Up to now, two major motifs have emerged that impel us to adopt negative growth policies: environmental degradation and paradoxical counterproductivity. Now a third urges us: Negative growth is necessary to reduce sexism. ... I believe, however, that this is the time to turn social strategies topsy-turvy, to recognize that peace between men and women, whatever form it might take, depends on economic contraction and not on economic expansion. Up to now, no goodwill and no struggle, no legislation and no technique, have reduced the sexist exploitation characteristic of industrial society. As I shall show, the interpretation of this economic degradation by sex as just more machismo under market conditions will not wash. Up to now, wherever equal rights were legally enacted and enforced, wherever partnership between the sexes became stylish, these innocations gave a sense of accomplishment to the elites who proposed and obtained them, but left the majority of women untouched, if now worse off than before.

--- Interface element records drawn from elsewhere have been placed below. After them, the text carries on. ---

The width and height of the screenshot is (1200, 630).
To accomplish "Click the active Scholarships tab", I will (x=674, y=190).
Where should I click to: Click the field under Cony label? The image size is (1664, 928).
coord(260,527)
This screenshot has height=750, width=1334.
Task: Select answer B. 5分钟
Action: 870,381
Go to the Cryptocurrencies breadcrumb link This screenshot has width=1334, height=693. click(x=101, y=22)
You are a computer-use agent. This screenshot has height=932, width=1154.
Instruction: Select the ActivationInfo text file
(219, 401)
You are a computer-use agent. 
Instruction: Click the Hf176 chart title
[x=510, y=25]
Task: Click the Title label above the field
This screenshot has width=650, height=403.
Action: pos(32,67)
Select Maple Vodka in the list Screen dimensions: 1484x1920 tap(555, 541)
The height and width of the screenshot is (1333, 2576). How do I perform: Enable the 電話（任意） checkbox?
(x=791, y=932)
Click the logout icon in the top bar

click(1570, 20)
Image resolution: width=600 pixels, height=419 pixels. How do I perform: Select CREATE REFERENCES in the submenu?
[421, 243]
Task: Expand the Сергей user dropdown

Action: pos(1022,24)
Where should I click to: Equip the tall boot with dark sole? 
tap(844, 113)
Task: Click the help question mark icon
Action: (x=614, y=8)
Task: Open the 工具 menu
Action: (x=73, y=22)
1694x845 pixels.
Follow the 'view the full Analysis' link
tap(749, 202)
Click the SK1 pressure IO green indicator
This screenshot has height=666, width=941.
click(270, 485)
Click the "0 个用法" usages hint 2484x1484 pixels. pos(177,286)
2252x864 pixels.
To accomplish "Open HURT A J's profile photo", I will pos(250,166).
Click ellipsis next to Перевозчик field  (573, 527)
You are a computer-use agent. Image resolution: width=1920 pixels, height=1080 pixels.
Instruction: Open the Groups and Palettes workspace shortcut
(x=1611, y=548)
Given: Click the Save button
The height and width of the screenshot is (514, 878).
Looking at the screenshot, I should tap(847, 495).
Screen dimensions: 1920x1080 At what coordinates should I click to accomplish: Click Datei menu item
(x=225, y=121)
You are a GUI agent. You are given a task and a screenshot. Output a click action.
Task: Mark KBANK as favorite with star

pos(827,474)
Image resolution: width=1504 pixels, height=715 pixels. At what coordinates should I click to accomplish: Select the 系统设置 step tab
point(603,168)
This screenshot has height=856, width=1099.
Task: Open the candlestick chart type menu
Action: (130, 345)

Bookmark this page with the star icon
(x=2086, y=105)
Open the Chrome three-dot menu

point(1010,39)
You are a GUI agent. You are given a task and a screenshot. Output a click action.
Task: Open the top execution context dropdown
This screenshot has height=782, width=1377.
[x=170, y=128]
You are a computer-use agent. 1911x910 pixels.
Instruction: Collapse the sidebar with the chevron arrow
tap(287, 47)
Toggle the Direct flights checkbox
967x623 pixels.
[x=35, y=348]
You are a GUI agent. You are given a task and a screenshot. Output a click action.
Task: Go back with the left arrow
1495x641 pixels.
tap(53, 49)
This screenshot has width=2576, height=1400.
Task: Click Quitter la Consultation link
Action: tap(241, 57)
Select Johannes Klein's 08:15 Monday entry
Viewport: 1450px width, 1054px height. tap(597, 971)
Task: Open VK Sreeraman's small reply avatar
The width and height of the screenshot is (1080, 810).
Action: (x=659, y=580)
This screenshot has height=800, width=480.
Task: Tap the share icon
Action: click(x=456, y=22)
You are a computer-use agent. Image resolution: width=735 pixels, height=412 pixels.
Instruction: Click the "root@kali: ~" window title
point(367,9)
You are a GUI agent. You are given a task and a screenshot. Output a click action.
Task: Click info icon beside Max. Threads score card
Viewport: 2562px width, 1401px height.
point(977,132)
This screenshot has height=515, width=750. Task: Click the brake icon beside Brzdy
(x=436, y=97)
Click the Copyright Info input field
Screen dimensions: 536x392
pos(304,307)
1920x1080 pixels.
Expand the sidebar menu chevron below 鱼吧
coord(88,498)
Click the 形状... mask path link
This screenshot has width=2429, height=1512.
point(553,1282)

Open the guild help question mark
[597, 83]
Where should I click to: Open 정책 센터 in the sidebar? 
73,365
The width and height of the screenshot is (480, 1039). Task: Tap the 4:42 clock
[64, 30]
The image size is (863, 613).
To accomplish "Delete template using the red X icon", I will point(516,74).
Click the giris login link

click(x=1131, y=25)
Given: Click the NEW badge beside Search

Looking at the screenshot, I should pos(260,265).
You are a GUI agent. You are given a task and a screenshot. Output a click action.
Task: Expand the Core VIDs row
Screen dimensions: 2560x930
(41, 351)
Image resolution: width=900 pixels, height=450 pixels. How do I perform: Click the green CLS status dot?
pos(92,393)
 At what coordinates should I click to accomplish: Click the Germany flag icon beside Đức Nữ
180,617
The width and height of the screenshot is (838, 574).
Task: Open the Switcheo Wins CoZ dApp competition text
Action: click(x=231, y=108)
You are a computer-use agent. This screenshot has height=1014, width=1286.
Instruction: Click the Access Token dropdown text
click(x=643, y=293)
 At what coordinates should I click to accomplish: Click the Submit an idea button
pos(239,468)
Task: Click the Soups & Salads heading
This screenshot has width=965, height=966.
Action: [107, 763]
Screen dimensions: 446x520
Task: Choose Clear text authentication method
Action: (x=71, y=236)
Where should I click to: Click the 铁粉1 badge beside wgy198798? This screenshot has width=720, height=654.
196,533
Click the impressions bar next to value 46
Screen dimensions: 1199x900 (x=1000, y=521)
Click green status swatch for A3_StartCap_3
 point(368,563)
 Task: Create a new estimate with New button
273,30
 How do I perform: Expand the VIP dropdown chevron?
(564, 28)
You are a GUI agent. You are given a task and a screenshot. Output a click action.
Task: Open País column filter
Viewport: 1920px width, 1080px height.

... Instead of clinging to the dream of anti-discriminatory growth, it appears more sensible to pursue economic shrinkage as the policy along which a non-sexist or, at least, a less sexist society can come into being. Upon reflection, I now see that an industrial economy without a sexist hierarchy is as farfetched as that of a pre-industrial society without gender; that is, without a clear division between what men and what women do, say, and see. Both are pipe dreams, regardless of the sex of the dreamer. But the reduction of the cash nexus, that is, of both commodity production and commodity dependence, is not in the realm of fantasy. ... Subsistence that is based on a progressive unplugging from the cash nexus now appears to be a condition for survival. Without negative growth, it is impossible to maintain an ecological balance, achieve justice among regions, or foster people's peace. And the policy must, of course, be implemented in rich countries at a much higher rate than in poor ones. Perhaps the maximum anyone can reasonably hope for is equal access to the world's scarce resources at the level currently typical for the poorest nations. The translation of such a proposition into specific action would require a multi-faceted alliance of many diverse groups and interests that pursues the recovery of the commons, what I call "radical political ecology." To bring those aggrieved by the loss of gender into this alliance, I shall here establish the linkage between shift from production to subsistence and the reduction of sexism.
...
My theory allows me to oppose two modes of existence, which I call the reign of vernacular gender and the regime of economic sex. ... equlity is mostly fanciful. The essay, them, is cast in the form of an epilogue on the industrial age and its chimeras. ... in a new way—beyond what I had seen in Tools for Conviviality (1971)—what this age has irremediably destroyed. Only the transmogrification of the commons into resources can be compared to that of gender into sex. I describe this from the perspective of the past. About the future, I know and say nothing.